Writing in the current issue of Admap, Sofie Rutgeerts, head of advertising research at Belgian media company Medialaan, explains a model that outlines the influencing factors for TV ad impact – 'impact' is defined as the number of people who recognise a campaign and attribute it to the right brand.
This is based on knowledge accumulated during 20 years of impact research and a detailed description (such as brand screen time, position of brand logo, use of humour) and corresponding impact measures for a selection of campaigns.
"The ad's creative and your media planning are the two most important elements influencing your campaign's impact," she says. This is reassuring for both advertisers and those working in media or creative agencies: "You have immediate influence on the campaign's impact."
She offers four practical steps that marketers should consider in order to generate greater impact with a TV campaign, starting with a combination of identification and distinction in the creative that ensures the brand is put first.
Identification refers to the signposts of an ad – scene, stars, characters, voices, music, colour use – that enable viewers to classify the ad. Distinctive elements – which make the ad unique, create contrast with competitors and highlight a brand's USP – help the viewer to remember the ad after having seen it.

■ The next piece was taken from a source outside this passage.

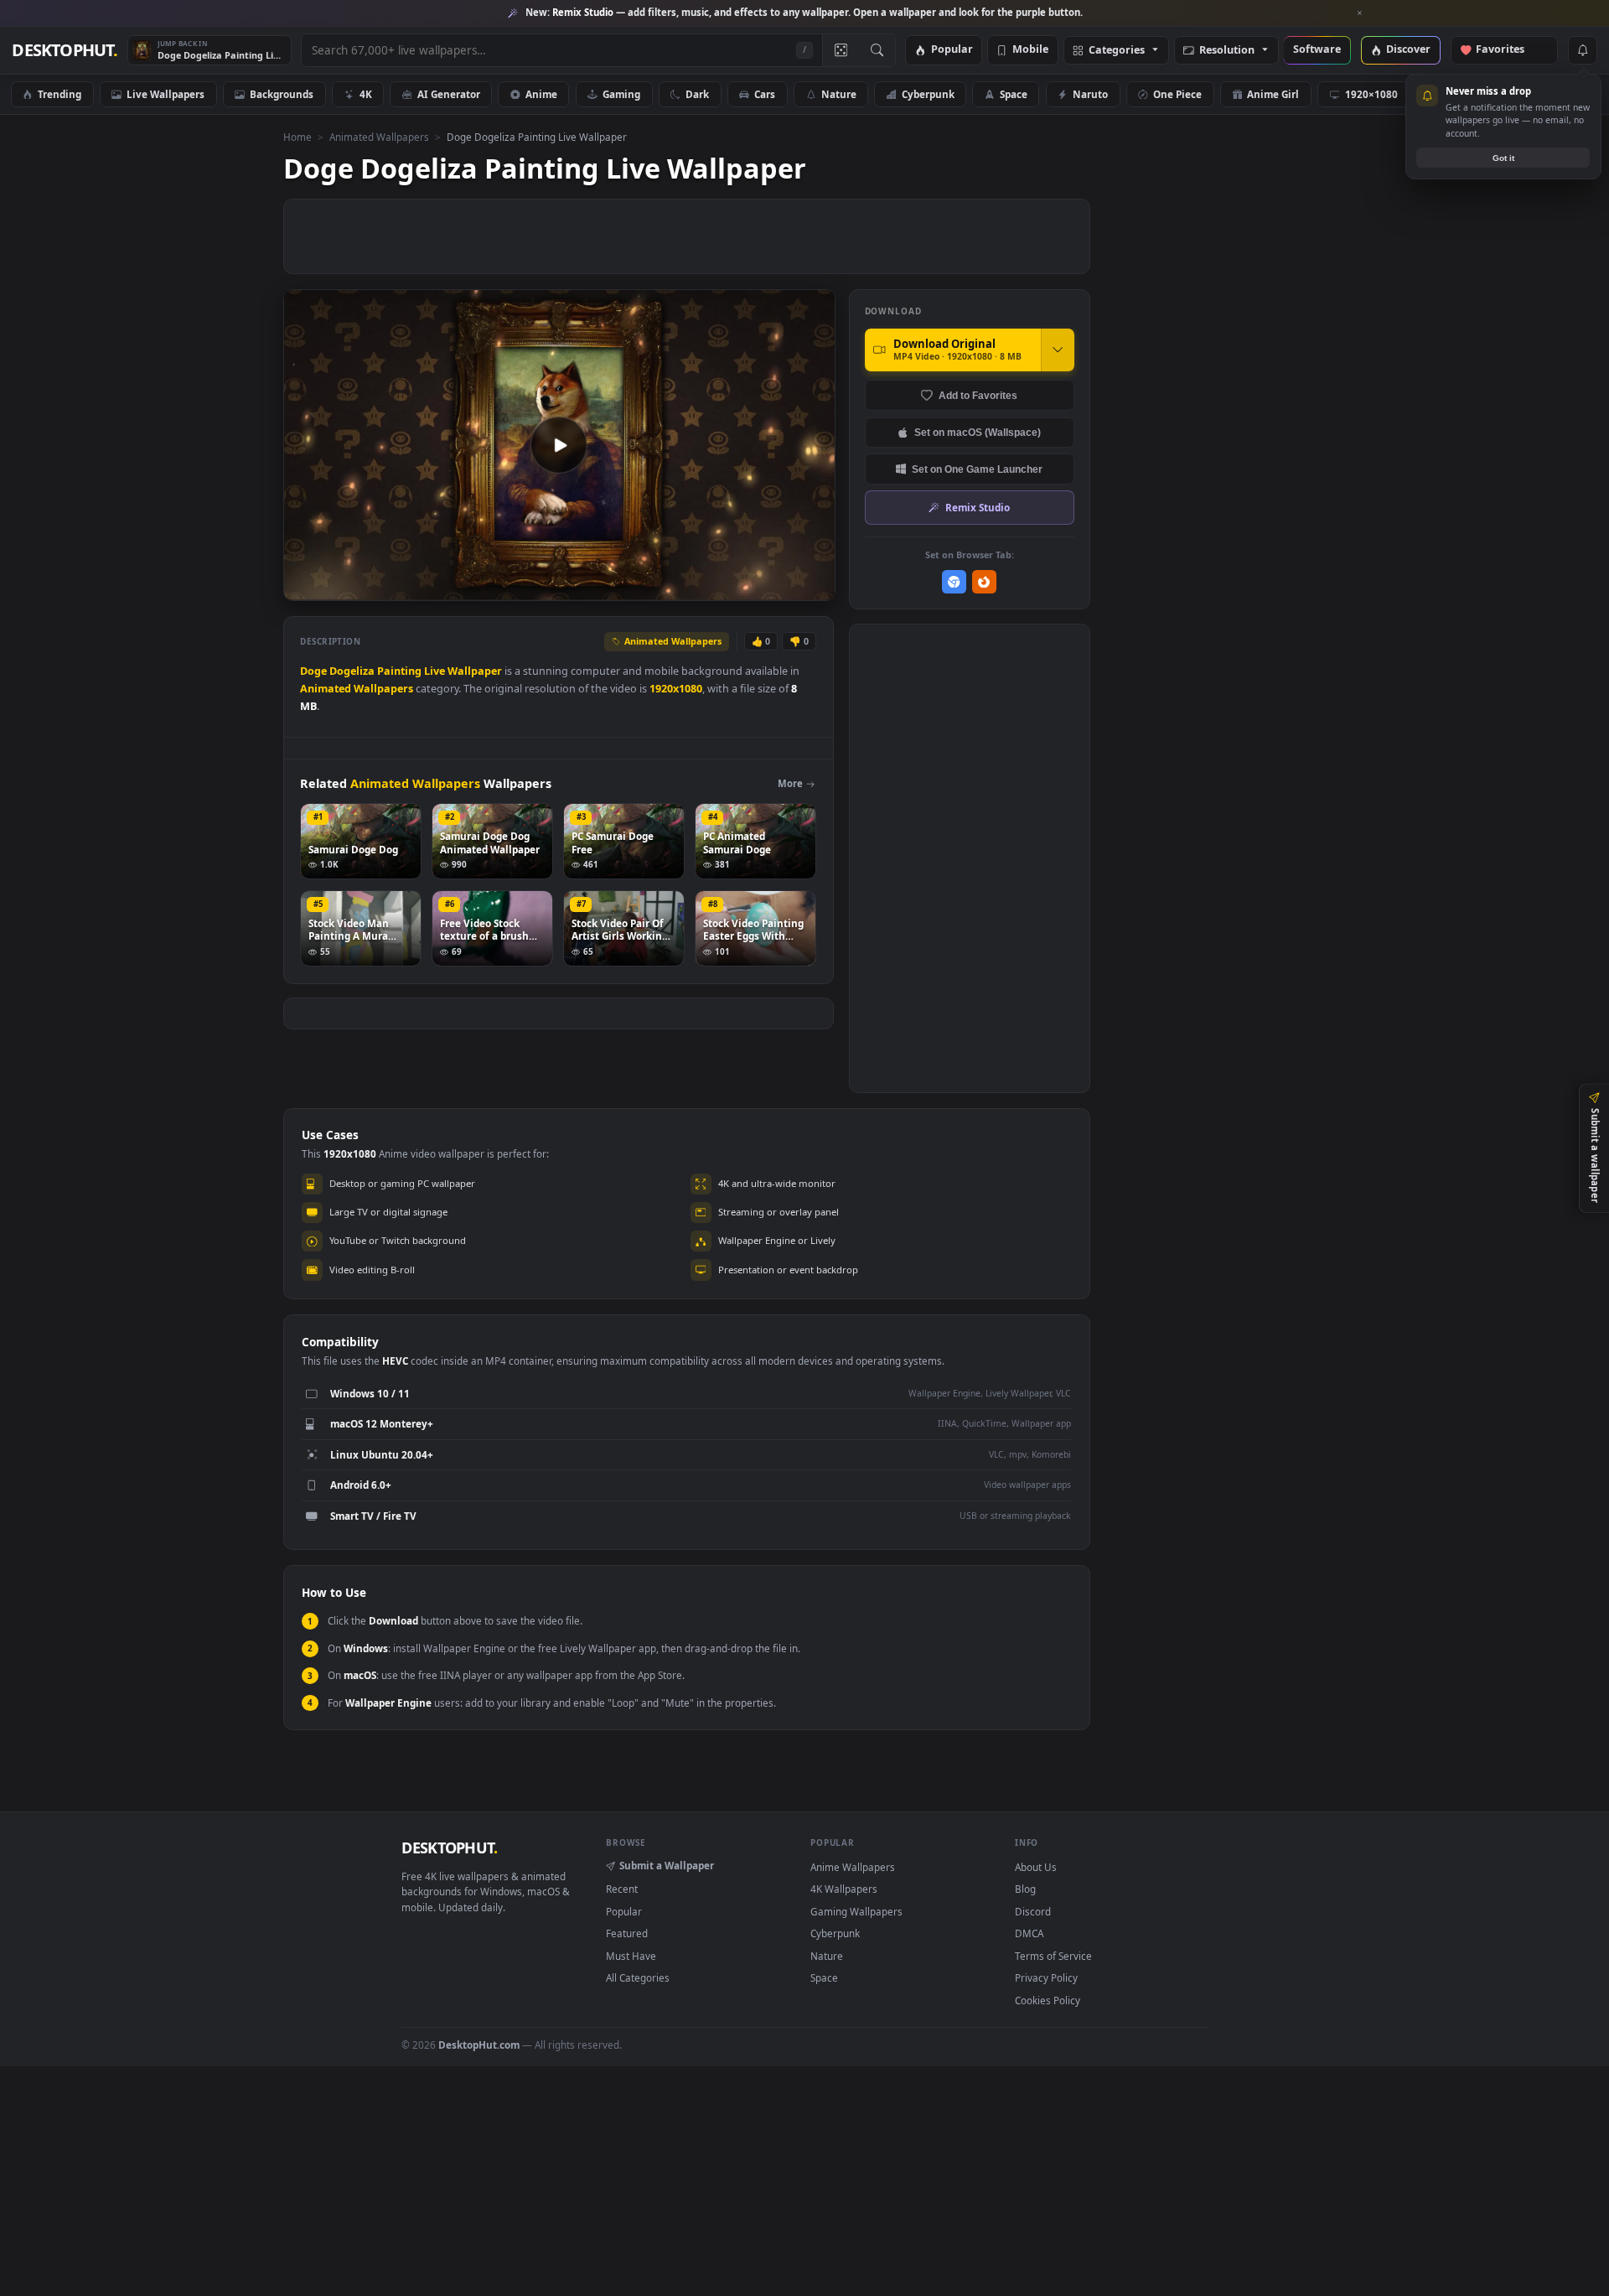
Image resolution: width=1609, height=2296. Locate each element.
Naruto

The balance between these two elements will vary depending on brand awareness and sector. Brand launches, for example, require a greater emphasis on identification, while in a crowded market "it is essential to focus extensively on distinction".
Media planning now enters the frame, and while many media plans aim for 70–79% reach, Rutgeerts notes that campaigns with a reach of 80% or more increase impact by 6%.
And for new brands and campaigns, she adds: "It proves advantageous to invest in opportunity to see [OTS] and sufficient ad length." For example, if the OTS increases by one unit, an ad receives 24% more recognition.
"The beauty of this model is the integration of all important elements that influence impact as well as the identification of the interplay between them," Rutgeerts concludes.